Material for this task START

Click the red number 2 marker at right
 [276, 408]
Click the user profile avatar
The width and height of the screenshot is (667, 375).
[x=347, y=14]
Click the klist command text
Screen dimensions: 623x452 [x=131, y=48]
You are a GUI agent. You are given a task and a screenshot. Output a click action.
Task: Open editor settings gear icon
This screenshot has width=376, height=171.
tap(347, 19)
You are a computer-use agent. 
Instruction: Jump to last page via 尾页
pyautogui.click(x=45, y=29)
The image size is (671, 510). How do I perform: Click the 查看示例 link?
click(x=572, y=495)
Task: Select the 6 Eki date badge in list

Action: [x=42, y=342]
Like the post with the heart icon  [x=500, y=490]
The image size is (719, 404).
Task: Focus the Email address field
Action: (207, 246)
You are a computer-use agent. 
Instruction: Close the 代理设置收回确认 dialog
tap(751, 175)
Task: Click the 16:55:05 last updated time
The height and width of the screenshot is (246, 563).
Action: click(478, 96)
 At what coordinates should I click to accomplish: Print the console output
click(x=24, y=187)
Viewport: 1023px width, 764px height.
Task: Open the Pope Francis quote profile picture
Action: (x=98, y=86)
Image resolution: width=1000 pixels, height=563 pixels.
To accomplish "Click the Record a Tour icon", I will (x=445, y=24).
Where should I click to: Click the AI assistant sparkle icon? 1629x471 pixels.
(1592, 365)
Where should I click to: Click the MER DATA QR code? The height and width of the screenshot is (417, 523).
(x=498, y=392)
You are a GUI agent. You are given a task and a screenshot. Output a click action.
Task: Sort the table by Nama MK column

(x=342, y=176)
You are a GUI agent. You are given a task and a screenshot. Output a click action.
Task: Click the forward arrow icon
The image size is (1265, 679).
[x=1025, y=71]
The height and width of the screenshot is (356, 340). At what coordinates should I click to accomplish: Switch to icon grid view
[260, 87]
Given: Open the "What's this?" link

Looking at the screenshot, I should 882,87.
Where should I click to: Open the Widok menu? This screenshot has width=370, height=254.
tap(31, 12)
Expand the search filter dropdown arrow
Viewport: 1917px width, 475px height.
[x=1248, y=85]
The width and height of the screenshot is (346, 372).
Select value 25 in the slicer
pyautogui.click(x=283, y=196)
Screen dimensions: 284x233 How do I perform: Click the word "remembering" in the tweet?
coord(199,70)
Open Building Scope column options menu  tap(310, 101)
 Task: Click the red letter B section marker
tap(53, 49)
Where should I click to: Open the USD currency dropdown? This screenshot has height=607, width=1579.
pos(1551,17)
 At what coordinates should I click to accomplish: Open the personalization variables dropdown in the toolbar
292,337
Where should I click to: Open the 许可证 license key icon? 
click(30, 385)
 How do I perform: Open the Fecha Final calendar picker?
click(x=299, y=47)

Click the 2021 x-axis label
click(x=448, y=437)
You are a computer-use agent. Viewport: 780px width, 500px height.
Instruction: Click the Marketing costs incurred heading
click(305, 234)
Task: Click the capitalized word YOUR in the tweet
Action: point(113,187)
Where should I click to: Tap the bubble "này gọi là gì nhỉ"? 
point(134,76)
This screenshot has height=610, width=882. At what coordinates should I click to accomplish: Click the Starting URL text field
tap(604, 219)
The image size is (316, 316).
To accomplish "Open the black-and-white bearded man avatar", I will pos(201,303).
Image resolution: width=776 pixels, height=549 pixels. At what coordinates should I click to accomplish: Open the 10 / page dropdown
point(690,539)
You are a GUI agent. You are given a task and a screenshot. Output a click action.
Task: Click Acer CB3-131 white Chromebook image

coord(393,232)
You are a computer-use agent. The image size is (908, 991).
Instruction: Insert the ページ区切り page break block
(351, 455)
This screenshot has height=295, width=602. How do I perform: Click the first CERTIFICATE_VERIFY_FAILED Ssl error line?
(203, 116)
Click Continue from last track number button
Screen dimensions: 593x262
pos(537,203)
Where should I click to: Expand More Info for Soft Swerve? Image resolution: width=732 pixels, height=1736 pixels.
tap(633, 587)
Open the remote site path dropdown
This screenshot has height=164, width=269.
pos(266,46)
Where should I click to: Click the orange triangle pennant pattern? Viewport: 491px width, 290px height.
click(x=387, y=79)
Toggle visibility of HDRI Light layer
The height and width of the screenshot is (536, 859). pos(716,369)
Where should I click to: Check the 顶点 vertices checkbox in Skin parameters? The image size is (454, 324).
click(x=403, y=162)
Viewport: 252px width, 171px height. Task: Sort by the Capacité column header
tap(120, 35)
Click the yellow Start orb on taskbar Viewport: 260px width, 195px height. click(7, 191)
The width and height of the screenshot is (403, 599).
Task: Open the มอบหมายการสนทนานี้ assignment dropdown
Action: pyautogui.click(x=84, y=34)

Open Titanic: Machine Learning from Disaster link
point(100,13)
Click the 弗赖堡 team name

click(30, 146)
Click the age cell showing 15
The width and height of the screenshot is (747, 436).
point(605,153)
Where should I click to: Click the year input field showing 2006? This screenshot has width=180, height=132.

Material for this task END

> **What to produce**: Return only the lines between the one holding "Click the 2021 x-axis label" and the one holding "The image size is (316, 316).", inclusive, exactly as they appear above.

> **Answer to the problem**:
Click the 2021 x-axis label
click(x=448, y=437)
You are a computer-use agent. Viewport: 780px width, 500px height.
Instruction: Click the Marketing costs incurred heading
click(305, 234)
Task: Click the capitalized word YOUR in the tweet
Action: point(113,187)
Where should I click to: Tap the bubble "này gọi là gì nhỉ"? 
point(134,76)
This screenshot has height=610, width=882. At what coordinates should I click to accomplish: Click the Starting URL text field
tap(604, 219)
The image size is (316, 316).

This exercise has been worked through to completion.